2. ID.; KNOWLEDGE AND USE BY THE PUBLIC. — Before the plaintiffs herein obtained their patent, they themselves had already publicly used the same kind of machine for many months, at least, and, various other machines, having in general, the same characteristics and important parts as that of the said plaintiffs, were known in the Province of Davao.

3. ID.; ANNULMENT. — Notwithstanding all the facts herein stated, the trial court did not annul the plaintiffs’ patent and the defendant herein insists that the patent in question should be declared null and void. In view of the nature of the action brought by the plaintiffs, annulment does not lie in the absence of a cross-complaint to that effect.

4. ID.; INFRINGEMENT. — The defendant cannot be made civilly liable for alleged infringement of the patent on which the action is based on the ground that the machines manufactured and sold by him did not have any essential part unknown to the public in the Province of Davao at the time the plaintiffs applied for and obtained their patent for improved abaca stripping machines.

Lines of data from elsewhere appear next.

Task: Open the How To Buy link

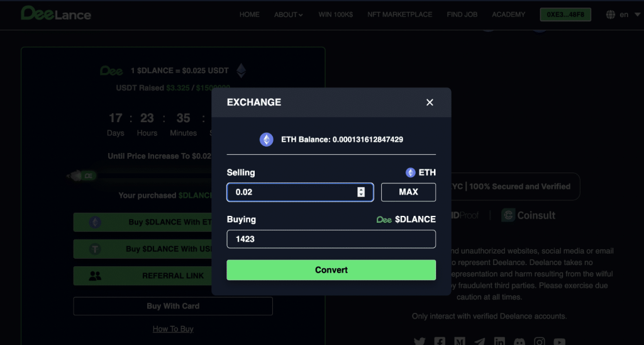Action: (x=173, y=329)
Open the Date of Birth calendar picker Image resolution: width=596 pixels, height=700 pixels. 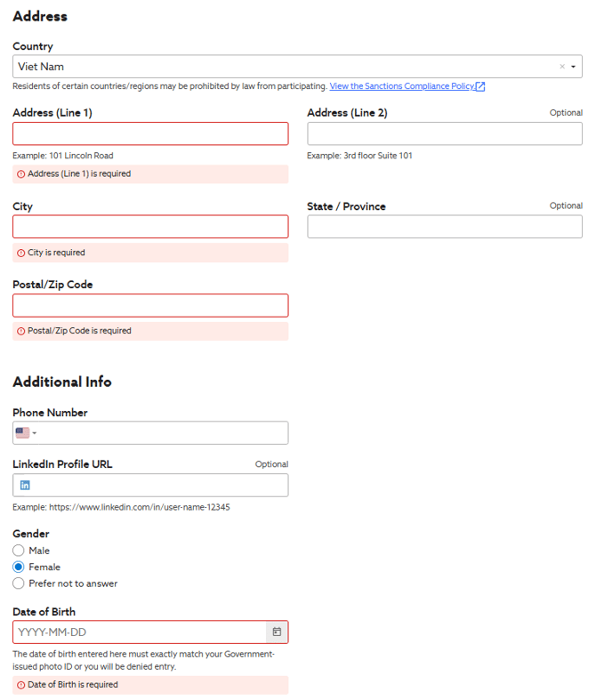coord(277,632)
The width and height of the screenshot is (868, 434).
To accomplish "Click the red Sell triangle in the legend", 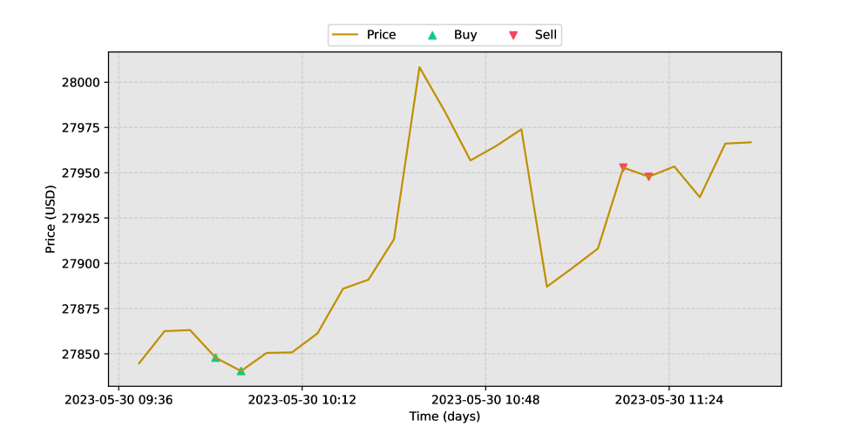I will [x=513, y=35].
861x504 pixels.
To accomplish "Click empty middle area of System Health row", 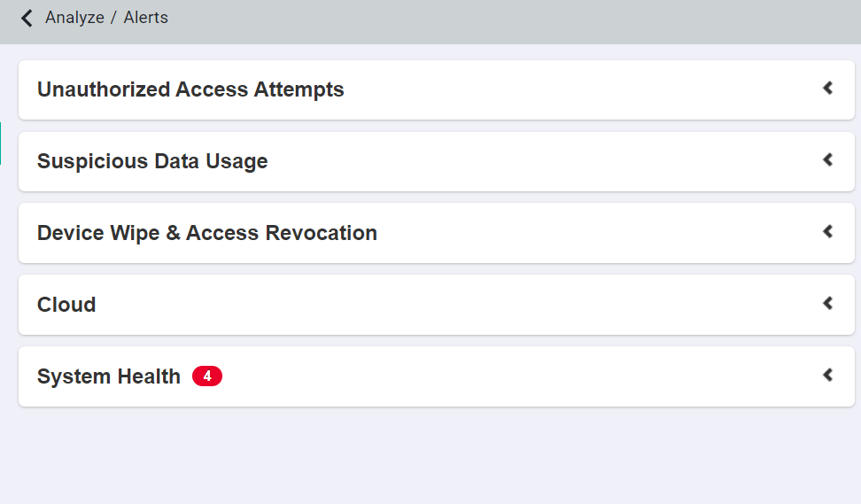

5. APPLICABILITY OF THE DOCTRINE OF "STARE DECISIS." — The doctrine laid down in the case of Frank and Gohn v. Benito (51 Phil., 712), to the effect that the defendant therein had actually infringed upon the patent of the therein plaintiffs cannot be invoked in this case. It is true that the then plaintiffs in the former and those in the latter case are the same but the defendant therein did not set up the special defenses as alleged by the herein defendant. Furthermore, the plaintiffs therein had only confined themselves to presenting the patent, or rather, a copy thereof, wherein mention of the "spindle" was made, and this court took for granted their claim that it was one of the essential characteristics thereof which had been imitated or copied by the therein defendant.


D E C I S I O N


IMPERIAL, J.:


Patent No. 1519579 (Exhibit 117) on improvement in hemp stripping machines, issued by the United States Patent Office on December 16, 1924, and registered in the Bureau of Commerce and Industry of the Philippine Islands on March 17, 1925, was the origin of this action brought by the plaintiffs herein who prayed that judgment be rendered against the defendant, ordering him thereby to refrain immediately from the manufacture and sale off machines similar to the one covered by the patent; to render an accounting of the profits realized from the manufacture and sale of the machines in question; that in case of refusal or failure to render such accounting, the defendant be ordered to pay the plaintiffs the sum of P60 as profit on each machine manufactured or sold by him; that upon approval of the required bond, said defendant be restrained from continuing the manufacture and sale of the same kind of machines; that after the trial the preliminary injunction issued therein be declared permanent; and, lastly, that the said defendant be sentenced to pay the costs and whatever damages the plaintiffs might be able to prove therein. The action therefore was based upon alleged infringement by the defendant of the rights patent through the manufacture and sale by the former of machines similar to that covered by the aforesaid patent.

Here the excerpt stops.